Home Spettacolo Cinema

Lo sciopero dello Spettacolo, i tagli al Fus, i mancati consigli di Berlusconi

CONDIVIDI

Si è svolta nella giornata di ieri la protesta del mondo dello spettacolo contro i provvedimenti presi dal Governo Berlusconi in merito alla ‘vexata quaestio’ dei tagli alla cultura. Cinema e teatri chiusi, set fermi: quasi tutti i 250.000 addetti ai lavori del settore hanno aderito allo sciopero organizzato da Slc-Cgil, Fistel-Cisl e Uilcom-Uil, uniti dalla richiesta di reintegro del Fondo unico per lo Spettacolo (Fus) che con la Finanziaria 2011 toccherà il minimo storico (288 milioni di euro). Viene inoltre richiesto dai protestanti il ripristino delle agevolazioni fiscali, la legge dello spettacolo dal vivo e lo stop alla delocalizzazione delle produzioni cineaudiovisive.

Il centro della protesta nazionale è stato a Roma, presso il cinema Adriano in piazza Cavour.
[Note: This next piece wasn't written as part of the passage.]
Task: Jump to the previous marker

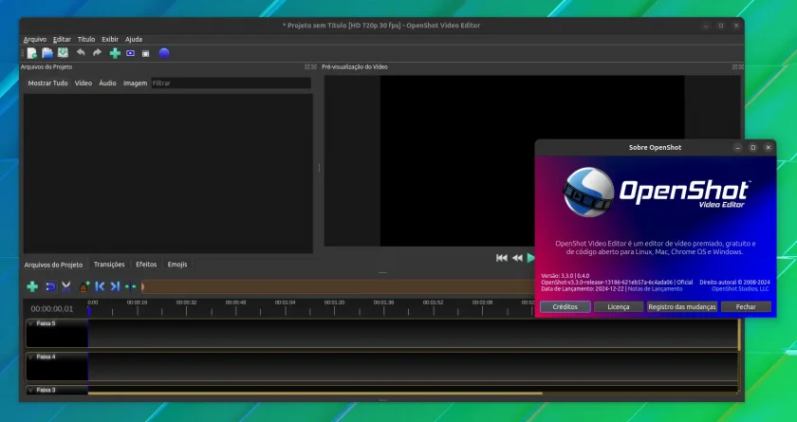Action: tap(100, 286)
Nonostante la legge risulti nociva soprattutto per le nuove generazioni, che si vedono sottrarre sotto gli occhi la possibilità di un futuro, sono stati numerosi i volti noti che hanno aderito alla protesta con solidarietà e partecipazione viva: Carlo Verdone, Valerio Mastrandrea, Simona IzzoMarco Tullio Giordana, Paolo Sorrentino, Giulio Scarpati, Caterina Guzzanti, Giorgio Tirabassi, Francesco Siciliano, Mimmo Calopresti, Marco Risi, Fabrizio Bentivoglio, Giuseppe Piccioni. Ci fermiamo qui, ma l’elenco potrebbe continuare a lungo.
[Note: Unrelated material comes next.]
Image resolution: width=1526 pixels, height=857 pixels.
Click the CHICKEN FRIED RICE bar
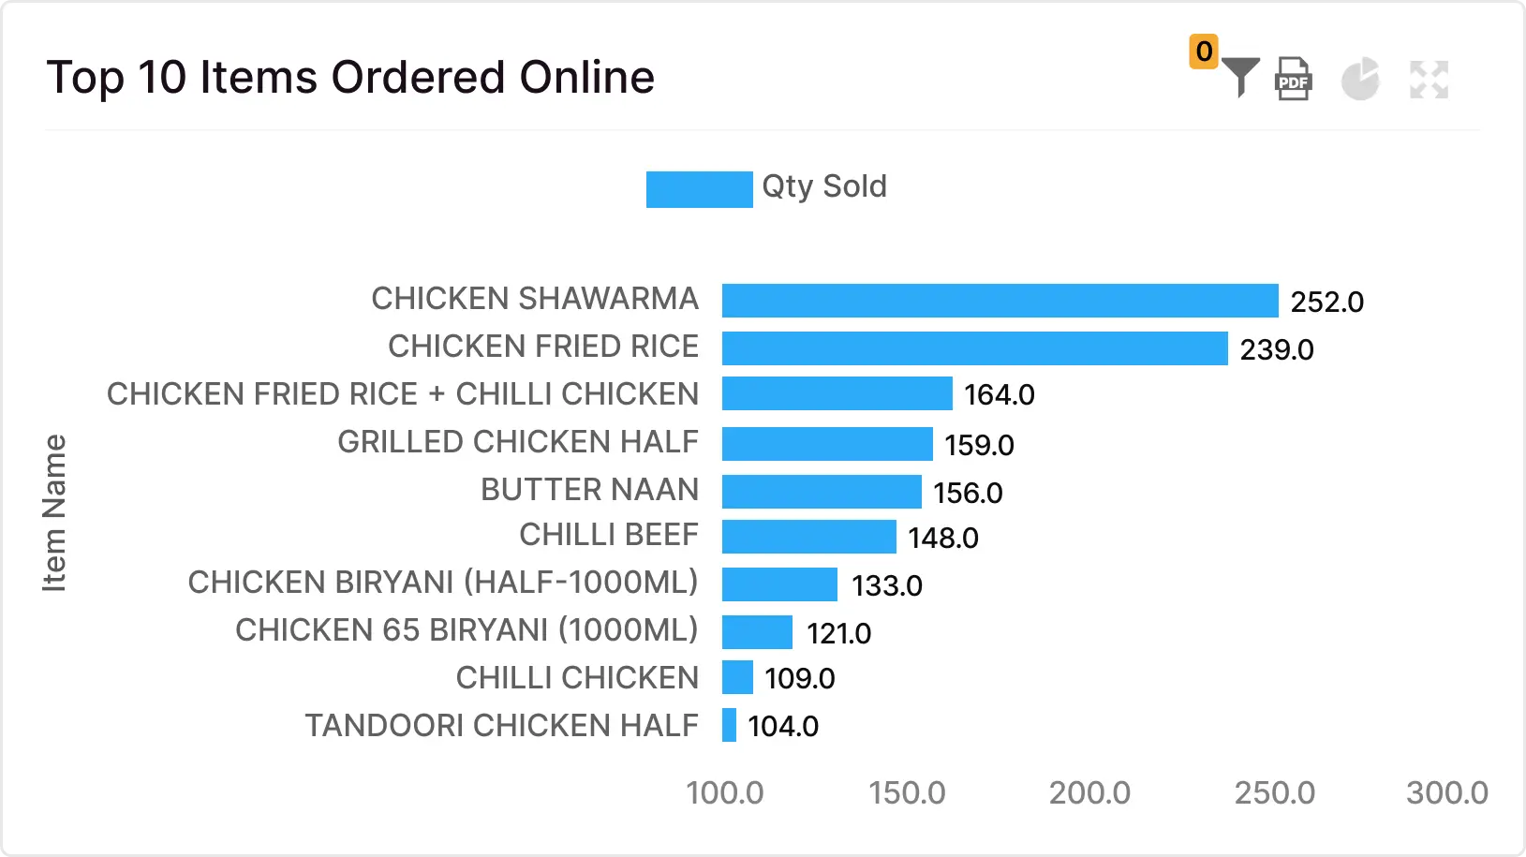(974, 348)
Particolarmente acuta l’osservazione di Giovanni Veronesi, che ha colto negli ostinati proclama del Governo (e, aggiungeremmo, di Giulio Tremonti in primis, che ha invitato tutti a “farsi un panino con la Divina Commedia”) non solo una volontà di tagliare fondi, ma di screditare la cultura in quanto possibile fonte di ricchezza, materiale e spirituale: “il danno fatto in questi anni dai governanti alle nuove generazioni è incalcolabile – ha dichiarato Veronesi ai microfoni di Repubblica -: la cultura come peso della società, come fardello inutile da evitare. I ragazzi finiranno per crederci, prima o poi”. Sagge parole: la mancanza di fiducia delle nuove generazioni, forse, è pericolosa quanto la mancanza di fondi.
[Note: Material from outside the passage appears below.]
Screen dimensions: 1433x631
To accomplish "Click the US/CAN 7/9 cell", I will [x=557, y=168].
In barba al fatto che delle statistiche hanno chiaramente dimostrato che un euro investito sulla cultura ne rende tre, o che lo stesso Ministro della Cultura Sandro Bondi non si sia dissociato completamente dalla protesta (“Non posso non comprendere le ragioni della protesta del mondo dello spettacolo – ha detto Bondi – che, nonostante certe strumentalizzazioni politiche, pone problemi reali“): Tremonti e soci vanno comunque avanti per la loro strada. Bondi promette di impegnarsi per la defiscalizzazione ma – come ha sottolineato Andrea Purgatori dell’associazione Centoautori – giovedì ha preso parte ad un Consiglio dei ministri “dal quale è uscito senza una briciola“.

I giovani che sperano in un futuro nello spettacolo, per il momento, salutano di lontano la speranza di un avvenire lavorativo, a causa di un Governo che sembra proprio non credere nelle potenzialità della Cultura e dello Spettacolo. Eppure il Divo Giulio dell’Economia non dovrebbe andare lontano per capire come fare soldi con cinema e televisione, considerato che proprio su di essi (vedi Mediaset e Medusa) Silvio Berlusconi ha costruito buona parte del suo impero economico.